Emojis and Thumbs

I like emojis. I use them in texts (probably too much), on Facebook, Instagram, and Snapchat.  These harmless little graphics provide an extra bit of flair and punch to my sometimes corny sense of humor, so I am quite happy to use them whenever I can.

While I am, unabashedly, a fan of emojis, I wonder if we are in danger of relying on them, and the ever-present “thumbs up,” a bit too much, of using them as inferior substitutions for expressing genuine, serious emotion.

If you have a Facebook page, I’m sure you’ve read the occasional sad and somber post from friends or family.  Perhaps they’re marking the anniversary of a loved one’s death, announcing a family crisis or sharing the news of a personal illness. I understand the need to share these things even if it is through a cold, unfeeling computer screen.  I think we all need outlets to get things off our chest, another platform where we can potentially find additional comfort and support.  I have no problem with that, after all, it’s up to people what they want to share on their Facebook wall.

What I do find disturbing is the increasingly acceptable trend of responding to posts of grief, sadness, or serious life events with a thumbs up, a thumbs down, or a sad face emoji.
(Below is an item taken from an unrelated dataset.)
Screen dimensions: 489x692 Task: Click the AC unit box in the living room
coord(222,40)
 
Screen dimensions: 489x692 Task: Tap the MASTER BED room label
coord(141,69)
Initially,  I didn’t  know what to make of it when someone thumbed up a post expressing what could only be described as bad or tragic news. It was very confusing.  Were they giving the thumbs up to the bad news? If so, who wants a friend like that? Of course, it didn’t take long to figure out they were actually trying to show support by liking the sentiment behind the post rather than the event that inspired it.  Still, and perhaps I’m just a stick-in-the mud, I don’t think a sad face or thumbs up is an appropriate reaction to some of the posts I’ve seen on my Facebook wall.

The whole idea that we now find it acceptable to post a sad face in response to “RIP Grandma, you will be missed,” is very odd.  It doesn’t seem enough.  A sad face in response to the death of a loved one?  A thumbs up to, “Spending our last day with Fluffy, faithful companion.  We’ll make it a good one.”?  It seems to demean and trivialize the sad and significant.  It is dismal to think we are more and more comfortable expressing our empathy by clicking on a pre-designed, graphic representation of the applicable emotion rather than reaching out personally to express our empathy.

I keep hoping this trend will dissipate a bit, that perhaps we will return to a more respectful and caring way of responding to our friends and family who may be in distress. Unfortunately, I don’t think that’s going to happen. Who knows. In the future, maybe we’ll resort to communicating through thumbs up and thumbs down in all situations or perhaps we can just carry emoji flash cards with us at all times and whip out the appropriate emotional response when faced with someone else’s bad news. I exaggerate, I know. Still, we don’t seem to be bothered by the idea that not only do many of us spend more time engaged with our various electronic devices than we do with our family, we’ve now made it acceptable to respond to serious, life-changing events with the most trivial of gestures. And that, in my opinion, is just :(.